[Assignment]: Repeat exactly, and only, the lines of the entries below from the one with "Image resolution: width=1024 pixels, height=657" through the one with "Given: Tap the back arrow icon", both ends included.

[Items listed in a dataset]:
◇ ◇ ◇ ◇ ◇ ◇ ◇

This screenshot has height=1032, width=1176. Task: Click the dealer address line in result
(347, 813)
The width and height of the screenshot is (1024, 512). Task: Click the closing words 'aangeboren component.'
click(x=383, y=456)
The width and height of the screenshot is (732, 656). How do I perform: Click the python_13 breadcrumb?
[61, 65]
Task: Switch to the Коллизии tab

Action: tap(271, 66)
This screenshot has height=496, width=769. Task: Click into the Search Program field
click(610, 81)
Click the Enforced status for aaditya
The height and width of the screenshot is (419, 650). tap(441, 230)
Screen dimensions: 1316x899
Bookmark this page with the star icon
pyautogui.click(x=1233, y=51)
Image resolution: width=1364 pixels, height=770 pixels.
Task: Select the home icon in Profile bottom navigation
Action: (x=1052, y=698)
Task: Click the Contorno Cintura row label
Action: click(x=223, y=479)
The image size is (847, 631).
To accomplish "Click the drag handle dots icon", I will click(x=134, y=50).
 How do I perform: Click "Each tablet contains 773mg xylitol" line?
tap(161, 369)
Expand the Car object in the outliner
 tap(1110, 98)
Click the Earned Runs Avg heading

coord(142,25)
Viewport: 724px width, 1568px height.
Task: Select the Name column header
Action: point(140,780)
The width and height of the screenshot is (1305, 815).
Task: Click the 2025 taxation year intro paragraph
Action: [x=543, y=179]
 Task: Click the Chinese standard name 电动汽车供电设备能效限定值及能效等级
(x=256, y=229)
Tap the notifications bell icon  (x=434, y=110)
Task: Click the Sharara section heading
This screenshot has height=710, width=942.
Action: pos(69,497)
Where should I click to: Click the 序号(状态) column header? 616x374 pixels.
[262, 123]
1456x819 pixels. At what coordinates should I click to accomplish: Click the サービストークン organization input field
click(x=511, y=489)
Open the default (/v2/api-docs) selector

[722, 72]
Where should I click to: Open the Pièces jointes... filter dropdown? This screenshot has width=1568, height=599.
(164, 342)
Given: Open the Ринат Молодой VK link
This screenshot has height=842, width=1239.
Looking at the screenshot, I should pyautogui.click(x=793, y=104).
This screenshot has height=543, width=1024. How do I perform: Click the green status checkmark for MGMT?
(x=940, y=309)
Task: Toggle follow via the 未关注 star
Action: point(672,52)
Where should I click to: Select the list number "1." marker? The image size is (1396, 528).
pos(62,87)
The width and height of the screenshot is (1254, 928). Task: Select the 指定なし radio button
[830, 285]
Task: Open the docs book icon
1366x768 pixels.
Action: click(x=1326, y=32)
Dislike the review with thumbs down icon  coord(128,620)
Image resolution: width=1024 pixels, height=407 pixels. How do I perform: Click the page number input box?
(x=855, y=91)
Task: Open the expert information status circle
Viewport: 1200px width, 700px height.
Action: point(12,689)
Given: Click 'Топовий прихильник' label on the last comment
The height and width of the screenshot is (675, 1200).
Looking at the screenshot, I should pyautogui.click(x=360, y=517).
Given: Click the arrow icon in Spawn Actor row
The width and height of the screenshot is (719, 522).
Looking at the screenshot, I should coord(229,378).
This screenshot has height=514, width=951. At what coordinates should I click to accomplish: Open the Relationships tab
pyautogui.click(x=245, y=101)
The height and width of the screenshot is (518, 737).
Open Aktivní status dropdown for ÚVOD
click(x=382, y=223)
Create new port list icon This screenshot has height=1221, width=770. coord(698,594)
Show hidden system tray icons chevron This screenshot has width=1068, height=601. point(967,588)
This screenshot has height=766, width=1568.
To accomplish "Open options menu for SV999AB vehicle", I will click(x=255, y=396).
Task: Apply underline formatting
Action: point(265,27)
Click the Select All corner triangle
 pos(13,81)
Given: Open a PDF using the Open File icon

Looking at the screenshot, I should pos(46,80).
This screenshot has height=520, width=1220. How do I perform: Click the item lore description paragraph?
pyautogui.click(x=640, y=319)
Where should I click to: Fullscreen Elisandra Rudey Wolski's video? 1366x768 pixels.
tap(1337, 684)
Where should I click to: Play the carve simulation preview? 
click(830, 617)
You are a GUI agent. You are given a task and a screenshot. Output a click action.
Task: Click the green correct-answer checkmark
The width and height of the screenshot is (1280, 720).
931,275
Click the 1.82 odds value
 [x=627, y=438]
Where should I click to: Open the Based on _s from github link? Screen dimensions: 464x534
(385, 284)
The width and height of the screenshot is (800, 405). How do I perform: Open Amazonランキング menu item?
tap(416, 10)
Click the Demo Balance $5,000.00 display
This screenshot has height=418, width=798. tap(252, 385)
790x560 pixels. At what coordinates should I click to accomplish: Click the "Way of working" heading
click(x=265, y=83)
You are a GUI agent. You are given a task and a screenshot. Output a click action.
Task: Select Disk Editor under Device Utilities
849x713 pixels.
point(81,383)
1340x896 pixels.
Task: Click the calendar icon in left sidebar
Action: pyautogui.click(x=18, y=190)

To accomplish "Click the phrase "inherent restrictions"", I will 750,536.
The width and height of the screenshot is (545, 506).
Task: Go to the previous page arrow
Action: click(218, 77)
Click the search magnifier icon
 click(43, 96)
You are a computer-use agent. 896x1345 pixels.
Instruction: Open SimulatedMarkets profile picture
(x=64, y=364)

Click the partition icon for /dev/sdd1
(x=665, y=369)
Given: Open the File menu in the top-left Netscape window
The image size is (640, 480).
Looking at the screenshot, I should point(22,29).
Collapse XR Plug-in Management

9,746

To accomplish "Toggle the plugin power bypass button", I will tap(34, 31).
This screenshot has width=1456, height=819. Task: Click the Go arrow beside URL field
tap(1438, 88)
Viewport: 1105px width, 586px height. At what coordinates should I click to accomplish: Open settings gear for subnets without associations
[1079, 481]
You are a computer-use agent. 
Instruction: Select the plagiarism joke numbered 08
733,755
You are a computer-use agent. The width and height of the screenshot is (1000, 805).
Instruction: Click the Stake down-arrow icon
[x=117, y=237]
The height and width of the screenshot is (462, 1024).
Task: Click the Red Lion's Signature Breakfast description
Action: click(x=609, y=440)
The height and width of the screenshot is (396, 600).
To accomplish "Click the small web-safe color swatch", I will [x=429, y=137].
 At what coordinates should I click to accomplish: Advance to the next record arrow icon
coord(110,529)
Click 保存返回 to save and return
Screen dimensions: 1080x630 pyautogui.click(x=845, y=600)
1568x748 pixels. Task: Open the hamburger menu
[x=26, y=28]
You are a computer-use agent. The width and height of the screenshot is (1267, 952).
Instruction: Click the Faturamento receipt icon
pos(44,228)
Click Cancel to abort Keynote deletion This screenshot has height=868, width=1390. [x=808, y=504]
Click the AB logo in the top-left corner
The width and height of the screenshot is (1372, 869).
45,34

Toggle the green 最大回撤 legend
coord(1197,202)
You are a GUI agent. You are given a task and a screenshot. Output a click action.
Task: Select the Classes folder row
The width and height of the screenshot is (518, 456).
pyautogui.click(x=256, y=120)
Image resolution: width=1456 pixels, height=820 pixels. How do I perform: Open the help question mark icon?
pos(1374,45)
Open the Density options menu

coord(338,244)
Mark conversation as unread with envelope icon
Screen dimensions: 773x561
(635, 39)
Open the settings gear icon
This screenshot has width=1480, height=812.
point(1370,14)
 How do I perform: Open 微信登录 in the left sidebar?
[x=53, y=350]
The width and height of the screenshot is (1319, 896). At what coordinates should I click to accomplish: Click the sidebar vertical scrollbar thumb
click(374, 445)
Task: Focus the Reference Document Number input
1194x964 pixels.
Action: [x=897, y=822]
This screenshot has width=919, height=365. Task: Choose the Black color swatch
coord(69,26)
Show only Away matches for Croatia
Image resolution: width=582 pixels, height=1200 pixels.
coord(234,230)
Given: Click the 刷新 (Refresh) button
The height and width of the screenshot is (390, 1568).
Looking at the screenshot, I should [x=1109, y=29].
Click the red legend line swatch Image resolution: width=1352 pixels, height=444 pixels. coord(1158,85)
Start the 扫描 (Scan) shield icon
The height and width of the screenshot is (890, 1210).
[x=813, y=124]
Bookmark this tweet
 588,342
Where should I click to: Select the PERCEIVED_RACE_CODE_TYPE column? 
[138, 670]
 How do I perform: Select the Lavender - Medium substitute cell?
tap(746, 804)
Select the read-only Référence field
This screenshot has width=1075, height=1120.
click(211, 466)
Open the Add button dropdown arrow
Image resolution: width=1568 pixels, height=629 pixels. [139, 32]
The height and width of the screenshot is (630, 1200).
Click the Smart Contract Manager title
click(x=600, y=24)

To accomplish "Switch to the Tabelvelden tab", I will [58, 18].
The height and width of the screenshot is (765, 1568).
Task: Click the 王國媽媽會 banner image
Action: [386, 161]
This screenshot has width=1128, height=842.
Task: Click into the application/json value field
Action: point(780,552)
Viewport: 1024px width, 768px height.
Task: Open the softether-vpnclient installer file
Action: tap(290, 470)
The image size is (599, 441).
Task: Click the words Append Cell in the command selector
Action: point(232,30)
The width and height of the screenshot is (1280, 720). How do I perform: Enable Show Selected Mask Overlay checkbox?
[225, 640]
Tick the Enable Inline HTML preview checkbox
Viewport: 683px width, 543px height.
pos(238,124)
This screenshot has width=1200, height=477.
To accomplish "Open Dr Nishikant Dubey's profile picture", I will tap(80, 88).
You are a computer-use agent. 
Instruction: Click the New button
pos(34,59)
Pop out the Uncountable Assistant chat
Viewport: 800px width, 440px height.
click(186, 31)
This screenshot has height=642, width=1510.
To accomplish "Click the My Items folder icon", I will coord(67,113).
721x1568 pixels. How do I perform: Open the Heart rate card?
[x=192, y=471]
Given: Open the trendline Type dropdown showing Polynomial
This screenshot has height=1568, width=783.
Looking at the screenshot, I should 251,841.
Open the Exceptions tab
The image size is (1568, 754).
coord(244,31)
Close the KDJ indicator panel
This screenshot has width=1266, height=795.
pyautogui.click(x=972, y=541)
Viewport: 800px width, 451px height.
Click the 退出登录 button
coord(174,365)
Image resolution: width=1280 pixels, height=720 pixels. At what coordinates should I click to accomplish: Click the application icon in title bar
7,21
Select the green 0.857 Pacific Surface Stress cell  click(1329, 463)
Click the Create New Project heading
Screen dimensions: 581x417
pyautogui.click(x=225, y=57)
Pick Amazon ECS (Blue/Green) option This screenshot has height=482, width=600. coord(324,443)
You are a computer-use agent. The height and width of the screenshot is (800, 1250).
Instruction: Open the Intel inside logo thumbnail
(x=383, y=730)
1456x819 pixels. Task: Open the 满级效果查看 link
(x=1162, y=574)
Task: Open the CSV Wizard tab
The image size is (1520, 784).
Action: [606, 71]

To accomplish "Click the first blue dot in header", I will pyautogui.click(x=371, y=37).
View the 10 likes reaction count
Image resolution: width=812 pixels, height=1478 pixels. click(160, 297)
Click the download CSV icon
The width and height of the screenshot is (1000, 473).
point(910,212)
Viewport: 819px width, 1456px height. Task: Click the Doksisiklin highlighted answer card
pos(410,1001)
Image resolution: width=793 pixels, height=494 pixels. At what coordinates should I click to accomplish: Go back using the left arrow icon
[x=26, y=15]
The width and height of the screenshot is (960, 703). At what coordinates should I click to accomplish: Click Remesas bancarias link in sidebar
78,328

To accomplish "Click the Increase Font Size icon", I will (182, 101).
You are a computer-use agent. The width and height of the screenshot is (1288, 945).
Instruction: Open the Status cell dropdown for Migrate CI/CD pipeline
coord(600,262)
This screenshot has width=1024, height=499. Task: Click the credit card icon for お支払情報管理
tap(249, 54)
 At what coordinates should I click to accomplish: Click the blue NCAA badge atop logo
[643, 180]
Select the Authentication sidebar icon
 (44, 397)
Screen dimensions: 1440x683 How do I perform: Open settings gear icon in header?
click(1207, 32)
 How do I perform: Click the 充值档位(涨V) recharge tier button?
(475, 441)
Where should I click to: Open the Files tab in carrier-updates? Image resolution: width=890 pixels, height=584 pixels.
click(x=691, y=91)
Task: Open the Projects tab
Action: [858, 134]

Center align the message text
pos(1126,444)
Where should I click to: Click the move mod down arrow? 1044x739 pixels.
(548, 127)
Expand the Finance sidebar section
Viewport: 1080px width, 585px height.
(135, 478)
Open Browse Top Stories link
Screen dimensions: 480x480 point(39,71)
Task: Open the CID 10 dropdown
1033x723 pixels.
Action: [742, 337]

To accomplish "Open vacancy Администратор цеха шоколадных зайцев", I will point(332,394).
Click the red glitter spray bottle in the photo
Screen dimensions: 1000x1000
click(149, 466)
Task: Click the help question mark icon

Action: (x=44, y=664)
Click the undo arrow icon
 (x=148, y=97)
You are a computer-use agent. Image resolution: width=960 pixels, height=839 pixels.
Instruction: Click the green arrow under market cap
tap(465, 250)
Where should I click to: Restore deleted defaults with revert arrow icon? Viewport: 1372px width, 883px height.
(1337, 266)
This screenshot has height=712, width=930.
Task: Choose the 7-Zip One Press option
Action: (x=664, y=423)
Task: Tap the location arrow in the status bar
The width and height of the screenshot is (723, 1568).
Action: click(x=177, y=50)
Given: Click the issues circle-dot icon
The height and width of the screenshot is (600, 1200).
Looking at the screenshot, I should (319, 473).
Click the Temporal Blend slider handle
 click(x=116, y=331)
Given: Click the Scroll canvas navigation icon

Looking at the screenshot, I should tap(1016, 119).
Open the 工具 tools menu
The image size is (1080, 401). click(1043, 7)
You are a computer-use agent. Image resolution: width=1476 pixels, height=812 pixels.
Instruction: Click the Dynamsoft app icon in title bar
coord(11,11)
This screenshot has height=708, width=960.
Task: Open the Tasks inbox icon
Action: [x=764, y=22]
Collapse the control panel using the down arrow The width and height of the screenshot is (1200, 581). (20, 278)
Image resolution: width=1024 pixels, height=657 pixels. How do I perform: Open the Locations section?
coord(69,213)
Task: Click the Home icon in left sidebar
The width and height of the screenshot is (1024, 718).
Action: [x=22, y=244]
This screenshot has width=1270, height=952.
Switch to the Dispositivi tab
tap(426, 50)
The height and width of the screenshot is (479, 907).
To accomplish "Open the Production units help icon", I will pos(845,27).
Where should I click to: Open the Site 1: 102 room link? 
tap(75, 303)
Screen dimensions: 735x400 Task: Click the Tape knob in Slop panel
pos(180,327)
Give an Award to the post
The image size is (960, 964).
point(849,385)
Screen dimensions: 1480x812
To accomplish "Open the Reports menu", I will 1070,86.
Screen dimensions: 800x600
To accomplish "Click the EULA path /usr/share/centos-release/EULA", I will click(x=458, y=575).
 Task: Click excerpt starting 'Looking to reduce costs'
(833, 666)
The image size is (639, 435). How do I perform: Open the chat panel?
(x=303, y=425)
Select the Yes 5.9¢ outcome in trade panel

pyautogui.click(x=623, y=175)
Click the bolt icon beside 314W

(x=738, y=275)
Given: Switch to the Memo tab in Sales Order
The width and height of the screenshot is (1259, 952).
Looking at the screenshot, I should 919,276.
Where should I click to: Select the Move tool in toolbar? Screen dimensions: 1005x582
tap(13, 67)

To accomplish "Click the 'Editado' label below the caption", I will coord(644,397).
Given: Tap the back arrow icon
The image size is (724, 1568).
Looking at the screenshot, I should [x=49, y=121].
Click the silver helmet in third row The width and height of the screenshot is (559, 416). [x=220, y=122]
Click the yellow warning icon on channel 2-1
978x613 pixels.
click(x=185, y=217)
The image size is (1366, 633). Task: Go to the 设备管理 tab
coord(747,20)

◇ ◇ ◇ ◇ ◇ ◇ ◇

[Response to the task]:
Image resolution: width=1024 pixels, height=657 pixels. How do I perform: Open the Locations section?
coord(69,213)
Task: Click the Home icon in left sidebar
The width and height of the screenshot is (1024, 718).
Action: [x=22, y=244]
This screenshot has width=1270, height=952.
Switch to the Dispositivi tab
tap(426, 50)
The height and width of the screenshot is (479, 907).
To accomplish "Open the Production units help icon", I will pos(845,27).
Where should I click to: Open the Site 1: 102 room link? 
tap(75, 303)
Screen dimensions: 735x400 Task: Click the Tape knob in Slop panel
pos(180,327)
Give an Award to the post
The image size is (960, 964).
point(849,385)
Screen dimensions: 1480x812
To accomplish "Open the Reports menu", I will 1070,86.
Screen dimensions: 800x600
To accomplish "Click the EULA path /usr/share/centos-release/EULA", I will click(x=458, y=575).
 Task: Click excerpt starting 'Looking to reduce costs'
(833, 666)
The image size is (639, 435). How do I perform: Open the chat panel?
(x=303, y=425)
Select the Yes 5.9¢ outcome in trade panel

pyautogui.click(x=623, y=175)
Click the bolt icon beside 314W

(x=738, y=275)
Given: Switch to the Memo tab in Sales Order
The width and height of the screenshot is (1259, 952).
Looking at the screenshot, I should 919,276.
Where should I click to: Select the Move tool in toolbar? Screen dimensions: 1005x582
tap(13, 67)

To accomplish "Click the 'Editado' label below the caption", I will coord(644,397).
Given: Tap the back arrow icon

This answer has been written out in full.